Alternative investments like hedge funds, private equity, real estate, infrastructure, and commodities can provide portfolio diversification benefits. However, they are less liquid, less transparent, have higher fees, and can be difficult for individual investors to access. This article explores key strategies to reach alternative investments.
Invest in funds of funds for access and due diligence
Funds of funds provide individual investors exposure to underlying alternative investment managers. They conduct professional due diligence on managers across strategies. This allows access to top-tier alternative managers that may otherwise be closed to new investors.
Allocate to liquid alternative mutual funds and ETFs
Liquid alts like alternative mutual funds and ETFs provide exposure to alternative strategies in a daily liquid vehicle. This increases accessibility for individual investors significantly. However, the liquidity constraints can reduce managers’ ability to implement true alternative strategies.
Use fractional shares in private market platforms
Fractional share platforms allow investors to buy small dollar amounts of private market assets like venture capital, private equity, real estate funds, and more. This can open up alternatives at lower investment minimums to qualified investors.

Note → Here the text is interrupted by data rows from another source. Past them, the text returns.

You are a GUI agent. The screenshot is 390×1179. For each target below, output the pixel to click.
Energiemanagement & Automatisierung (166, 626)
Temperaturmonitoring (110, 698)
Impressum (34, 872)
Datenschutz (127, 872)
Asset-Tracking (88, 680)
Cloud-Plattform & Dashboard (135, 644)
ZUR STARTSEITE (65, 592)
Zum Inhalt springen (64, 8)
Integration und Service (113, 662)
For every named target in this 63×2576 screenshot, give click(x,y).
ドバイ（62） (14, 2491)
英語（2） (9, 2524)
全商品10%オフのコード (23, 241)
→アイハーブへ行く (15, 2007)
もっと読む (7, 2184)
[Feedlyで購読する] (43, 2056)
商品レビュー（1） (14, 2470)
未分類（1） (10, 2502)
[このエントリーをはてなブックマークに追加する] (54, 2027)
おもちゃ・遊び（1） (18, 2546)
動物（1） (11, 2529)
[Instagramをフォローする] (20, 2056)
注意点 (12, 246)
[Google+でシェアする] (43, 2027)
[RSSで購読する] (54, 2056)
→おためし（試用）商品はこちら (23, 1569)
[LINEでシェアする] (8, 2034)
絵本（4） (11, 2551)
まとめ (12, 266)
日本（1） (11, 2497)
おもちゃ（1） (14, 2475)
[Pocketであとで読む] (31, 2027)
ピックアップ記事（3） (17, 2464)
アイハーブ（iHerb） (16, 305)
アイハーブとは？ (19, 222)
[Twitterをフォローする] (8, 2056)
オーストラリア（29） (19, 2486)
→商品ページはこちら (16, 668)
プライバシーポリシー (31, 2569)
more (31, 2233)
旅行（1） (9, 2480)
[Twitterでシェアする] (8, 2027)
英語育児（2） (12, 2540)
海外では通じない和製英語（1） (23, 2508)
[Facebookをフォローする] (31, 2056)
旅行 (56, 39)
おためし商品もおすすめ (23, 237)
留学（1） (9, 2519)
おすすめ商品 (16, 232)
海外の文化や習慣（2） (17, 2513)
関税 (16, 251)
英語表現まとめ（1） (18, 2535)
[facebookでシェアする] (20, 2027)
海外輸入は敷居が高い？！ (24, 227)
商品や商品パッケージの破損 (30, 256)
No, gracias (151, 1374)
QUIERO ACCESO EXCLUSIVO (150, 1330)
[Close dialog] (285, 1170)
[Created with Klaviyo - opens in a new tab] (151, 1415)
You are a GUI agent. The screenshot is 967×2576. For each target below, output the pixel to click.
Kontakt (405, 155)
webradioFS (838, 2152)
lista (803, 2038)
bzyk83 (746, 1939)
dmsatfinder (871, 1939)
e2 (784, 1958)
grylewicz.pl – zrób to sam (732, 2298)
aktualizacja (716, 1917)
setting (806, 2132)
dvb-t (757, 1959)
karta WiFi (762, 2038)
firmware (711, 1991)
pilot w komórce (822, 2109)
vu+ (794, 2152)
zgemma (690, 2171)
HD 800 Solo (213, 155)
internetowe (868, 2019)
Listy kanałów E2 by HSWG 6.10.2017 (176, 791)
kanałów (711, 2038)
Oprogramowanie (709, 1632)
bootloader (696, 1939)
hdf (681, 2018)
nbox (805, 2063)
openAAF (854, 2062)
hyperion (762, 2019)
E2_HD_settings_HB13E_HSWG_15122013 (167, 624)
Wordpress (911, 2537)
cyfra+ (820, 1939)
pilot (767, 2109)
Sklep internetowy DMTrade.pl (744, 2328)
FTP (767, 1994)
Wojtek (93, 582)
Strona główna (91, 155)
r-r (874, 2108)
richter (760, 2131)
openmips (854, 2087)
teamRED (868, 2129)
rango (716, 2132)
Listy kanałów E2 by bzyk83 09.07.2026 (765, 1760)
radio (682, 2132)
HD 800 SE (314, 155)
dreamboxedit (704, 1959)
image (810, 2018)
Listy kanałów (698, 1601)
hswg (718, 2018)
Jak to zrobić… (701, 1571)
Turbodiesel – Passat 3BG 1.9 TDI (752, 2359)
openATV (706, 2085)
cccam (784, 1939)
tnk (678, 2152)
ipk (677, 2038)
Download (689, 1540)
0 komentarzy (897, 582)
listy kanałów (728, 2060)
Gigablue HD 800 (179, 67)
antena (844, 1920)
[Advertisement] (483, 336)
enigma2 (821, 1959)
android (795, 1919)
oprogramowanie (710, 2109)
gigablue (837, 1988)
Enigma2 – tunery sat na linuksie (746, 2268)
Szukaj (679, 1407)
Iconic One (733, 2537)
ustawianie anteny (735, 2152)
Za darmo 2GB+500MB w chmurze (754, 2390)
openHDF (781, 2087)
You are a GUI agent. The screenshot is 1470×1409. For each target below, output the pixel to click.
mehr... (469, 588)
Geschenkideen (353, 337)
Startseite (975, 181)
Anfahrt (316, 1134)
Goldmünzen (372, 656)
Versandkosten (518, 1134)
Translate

Invest in interval funds for exposure to illiquids
Interval funds offer exposure to more illiquid alternative assets while providing periodic liquidity through quarterly or semi-annual repurchase offers. This structure bridges the gap between daily liquid mutual funds and fully illiquid private market vehicles.
Alternative investments can significantly enhance portfolio diversification but have major accessibility constraints. Utilizing fund of funds structures, liquid alternative funds, fractional share platforms, and interval funds allows broader investor access to alternatives and expanded implementation approaches.